İkinci çerçeve, zaman ve kapsam açısından daha geniş. İktidar adalet sisteminden ekonomiye kadar ülke yönetiminde söz sahibi olan kurumlardan sonra, üniversiteleri de ele geçirmeyi hedefliyor. Dışarıdan bu yeterince bilinmez ama AKP, 2004 ve 2012’de en az iki kez çok kapsamlı yasalarla üniversitelere YÖK’ünkünden de dar bir elbise giydirmeye çalıştı ama konjonktür buna izin vermedi. 15 Temmuz 2016’da yaşananlar iktidara üniversiteleri tümüyle denetim altına almak için bulunmaz bir fırsat sundu. Bu dönemde 15 ünivesite kapatılırken, artık üniversite yönetimlerini merkezden atanan rektörlerle ele geçirme olanağı ortaya çıktı. Ayrıca Kanun Hükmünde Kararname’lerle (KHK) üniversitelerde iktidara aykırı görüşteki çok sayıda akademisyenin işine son verildi, özlük hakları ellerinden alındı. İşte burada Boğaziçi, ülkede bu gidişata özerk ve demokratik yapısıyla aykırı düştüğü için hedef olarak seçildi. Burada Boğaziçi’nin özgür ve özerk akademik geleneğinin ne kadar köklü olduğu, iktidarın 4 yıla yayılan ikili planından anlaşılabilir. 2016’da üniversitenin kahir bir oyçokluğuyla rektör adayı olarak seçip, geçmiş seçimlerde olduğu gibi rektörlüğe atanacağını beklediği Prof. Dr. Gülay Barbarasoğlu’nun yerine iktidar beklenmedik bir şekilde Prof. Dr. Mehmed Özkan’ı atadı. Özkan Boğaziçi’nde YÖK’ün askeri dönemde dışarıdan (İTÜ’den) üniversitenin başına getirdiği Prof. Dr. Ergün Toğrol’dan sonra seçilmeden atanan ikinci rektör oldu. Ancak kendisi üniversitede saygın ve tanınan bir öğretim üyesi olduğundan iktidarın bu stratejik planının boyutları ancak Ocak 2021’de Melih Bulu’nun atanmasıyla anlaşıldı. İktidar böylelikle Boğaziçi’nde tam kontrolü ele alabileceğini düşünürken, onların beklemediği ama Boğaziçi kültür ve geleneğine çok uygun bir süreç başladı. Üniversite’de bu antidemokratik darbeye karşı öğrenci, öğretim kadrosu ve mezunlarıyla uzun soluklu bir direniş başladı.

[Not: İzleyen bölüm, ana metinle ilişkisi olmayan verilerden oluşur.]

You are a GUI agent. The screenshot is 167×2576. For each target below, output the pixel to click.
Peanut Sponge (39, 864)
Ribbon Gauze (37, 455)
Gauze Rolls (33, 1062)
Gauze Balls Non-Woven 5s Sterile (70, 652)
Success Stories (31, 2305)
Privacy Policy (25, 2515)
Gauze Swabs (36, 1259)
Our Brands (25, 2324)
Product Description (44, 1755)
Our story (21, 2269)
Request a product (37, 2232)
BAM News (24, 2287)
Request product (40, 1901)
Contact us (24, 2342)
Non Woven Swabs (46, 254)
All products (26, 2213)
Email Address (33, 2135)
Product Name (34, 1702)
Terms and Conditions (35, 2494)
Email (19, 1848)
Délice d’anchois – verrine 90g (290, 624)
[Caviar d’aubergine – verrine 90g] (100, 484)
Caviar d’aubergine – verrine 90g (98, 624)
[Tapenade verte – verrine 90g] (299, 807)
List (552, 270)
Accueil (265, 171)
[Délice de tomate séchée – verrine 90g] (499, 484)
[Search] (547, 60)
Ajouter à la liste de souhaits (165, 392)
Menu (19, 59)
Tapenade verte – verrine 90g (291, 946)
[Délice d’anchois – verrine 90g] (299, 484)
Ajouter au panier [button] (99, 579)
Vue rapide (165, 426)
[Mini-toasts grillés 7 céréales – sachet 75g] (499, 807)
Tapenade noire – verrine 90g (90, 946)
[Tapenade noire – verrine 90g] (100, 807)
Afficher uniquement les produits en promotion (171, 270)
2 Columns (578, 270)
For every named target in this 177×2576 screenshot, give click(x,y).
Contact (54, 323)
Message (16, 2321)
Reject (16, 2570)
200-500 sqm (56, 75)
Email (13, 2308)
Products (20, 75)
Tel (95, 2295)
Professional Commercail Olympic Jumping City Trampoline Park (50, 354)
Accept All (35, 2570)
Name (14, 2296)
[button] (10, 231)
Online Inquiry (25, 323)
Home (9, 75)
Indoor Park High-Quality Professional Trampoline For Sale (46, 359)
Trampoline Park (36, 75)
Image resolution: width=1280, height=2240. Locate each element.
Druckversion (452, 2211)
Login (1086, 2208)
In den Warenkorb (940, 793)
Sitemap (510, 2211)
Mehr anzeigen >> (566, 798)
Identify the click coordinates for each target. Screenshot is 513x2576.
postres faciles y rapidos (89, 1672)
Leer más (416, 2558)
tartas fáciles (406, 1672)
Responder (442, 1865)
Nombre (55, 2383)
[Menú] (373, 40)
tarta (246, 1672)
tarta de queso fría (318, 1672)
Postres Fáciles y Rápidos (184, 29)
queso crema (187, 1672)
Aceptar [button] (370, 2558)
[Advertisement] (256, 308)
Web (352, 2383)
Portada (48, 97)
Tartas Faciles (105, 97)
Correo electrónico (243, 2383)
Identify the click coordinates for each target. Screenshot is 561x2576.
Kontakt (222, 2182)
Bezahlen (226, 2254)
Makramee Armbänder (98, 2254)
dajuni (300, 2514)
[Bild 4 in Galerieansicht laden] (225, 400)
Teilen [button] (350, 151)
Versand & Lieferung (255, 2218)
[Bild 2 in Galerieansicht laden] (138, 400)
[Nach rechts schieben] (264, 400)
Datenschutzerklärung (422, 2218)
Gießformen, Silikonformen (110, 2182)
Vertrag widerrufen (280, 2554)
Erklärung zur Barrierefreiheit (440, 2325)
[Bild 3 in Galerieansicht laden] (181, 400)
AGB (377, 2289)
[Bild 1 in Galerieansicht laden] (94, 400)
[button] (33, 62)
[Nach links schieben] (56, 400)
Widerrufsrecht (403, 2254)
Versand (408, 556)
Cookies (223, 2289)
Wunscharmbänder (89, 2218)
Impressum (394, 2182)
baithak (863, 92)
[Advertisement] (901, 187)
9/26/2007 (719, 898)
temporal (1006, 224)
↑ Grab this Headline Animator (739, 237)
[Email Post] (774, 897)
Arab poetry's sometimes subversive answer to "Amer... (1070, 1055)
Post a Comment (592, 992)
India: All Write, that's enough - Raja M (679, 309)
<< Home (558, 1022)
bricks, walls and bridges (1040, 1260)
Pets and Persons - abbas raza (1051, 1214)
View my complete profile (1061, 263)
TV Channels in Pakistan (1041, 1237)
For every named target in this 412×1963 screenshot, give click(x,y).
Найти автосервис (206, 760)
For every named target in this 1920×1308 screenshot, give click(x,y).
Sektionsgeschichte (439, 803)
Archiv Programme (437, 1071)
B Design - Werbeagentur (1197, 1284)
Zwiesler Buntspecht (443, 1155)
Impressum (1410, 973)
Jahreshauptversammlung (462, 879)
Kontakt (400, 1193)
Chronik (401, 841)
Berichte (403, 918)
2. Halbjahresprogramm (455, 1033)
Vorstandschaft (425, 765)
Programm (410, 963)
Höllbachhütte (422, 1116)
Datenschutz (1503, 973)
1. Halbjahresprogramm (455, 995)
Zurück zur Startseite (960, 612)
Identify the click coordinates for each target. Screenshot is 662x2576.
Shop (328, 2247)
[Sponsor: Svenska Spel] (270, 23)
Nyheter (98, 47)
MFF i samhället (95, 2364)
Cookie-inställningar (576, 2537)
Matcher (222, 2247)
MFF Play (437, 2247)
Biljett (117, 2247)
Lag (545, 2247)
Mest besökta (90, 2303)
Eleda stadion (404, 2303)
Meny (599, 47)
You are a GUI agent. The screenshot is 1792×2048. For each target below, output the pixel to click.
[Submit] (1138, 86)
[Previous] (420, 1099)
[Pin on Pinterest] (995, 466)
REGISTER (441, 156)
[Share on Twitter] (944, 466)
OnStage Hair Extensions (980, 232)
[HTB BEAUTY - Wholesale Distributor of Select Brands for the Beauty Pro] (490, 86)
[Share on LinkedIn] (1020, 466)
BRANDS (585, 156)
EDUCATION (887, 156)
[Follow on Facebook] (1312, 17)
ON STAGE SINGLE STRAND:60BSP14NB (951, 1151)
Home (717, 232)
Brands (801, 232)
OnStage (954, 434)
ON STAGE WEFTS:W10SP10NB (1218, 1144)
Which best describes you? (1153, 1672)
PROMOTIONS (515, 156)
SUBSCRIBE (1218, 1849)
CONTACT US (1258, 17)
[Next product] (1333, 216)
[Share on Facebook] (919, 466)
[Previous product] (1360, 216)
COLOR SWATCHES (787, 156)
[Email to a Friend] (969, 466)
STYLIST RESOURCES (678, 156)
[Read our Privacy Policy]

Üçüncü çerçeve ise geniş bir tarihsel ve coğrafik tablodan oluşmakta. Tarih boyunca üniversitelerle iktidarlar arasında ciddi sürtüşmeler olmuş, üniversiteler bir süreliğine de olsa kısmen ya da tamamıyla iktidarların hükmü altına girmiştir. Özellikle İtalya’da Mussolini’nin, Almanya’da Hitler’in iktidarında üniversitelerin ağır baskı altına girip akademik özerkliklerini kaybettikleri dönemler olmuştu. İşte Boğaziçi’ndeki direnişi bu geniş çerçevede ele almak gerekir. Bu topraklarda da yasası 1846’ya kadar geri gitse de üç başarısız girişimden sonra ancak 1900’de kurulan ilk üniversitemiz ve daha sonra kurulan üniversitelerimizin geçmişinde zaman zaman azalsa bile çok ciddi baskılar olduğu bir gerçek. Cumhuriyet tarihimizde iktidarlar üniversiteyi çeşitli yol ve yöntemlerle denetim altına almışlardır. Bugünkü iktidarın akademiye uyguladığı baskı ise tarihimizde 12 Eylül’den sonra ve YÖK ile yaşananları bile geride bırakmıştır. Bu baskılara üniversiteler bir ölçüde karşı çıkmışlarsa da, bu cılız çabalar kalıcı olmamış, gerçek bir akademik direniş boyut ve özelliğini kazanmamıştır. İşte hem kendi üniversite geçmişimize hem de modern üniversitenin dünyada karşılaştığı sorunlara baktığımızda Boğaziçi Üniversitesi’ndeki direnişin artık yerel ve geçici değil, evrensel ve kalıcı boyutları olduğunu ve üniversite tarihine geçtiğini vurgulamak gerekir. Sadece bizim üniversite tarihimizde değil, dünya üniversiteler tarihinde temel akademik hak ve özgürlükleri savunan böyle kapsamlı ve derin bir direniş mevcut değildir. Bu bakımdan Boğaziçi Üniversitesi’nin bugünkü dirayetli ve ilkeli direnişini kamuoyunun, özellikle de üniversiteyle yakın ilgisi olan öğrenciler, aileler ve düşünürlerin dikkatle izleyip ısrarla desteklemelerinin sadece üniversitelerimizin değil, ülkemizin geleceği için de yaşamsal olduğunu düşünüyorum.

DIŞARIDAN ATANMAMALI

Pek çok üniversitede kayyum atamalar söz konusu. Peki, rektör atamaları nasıl olmalı?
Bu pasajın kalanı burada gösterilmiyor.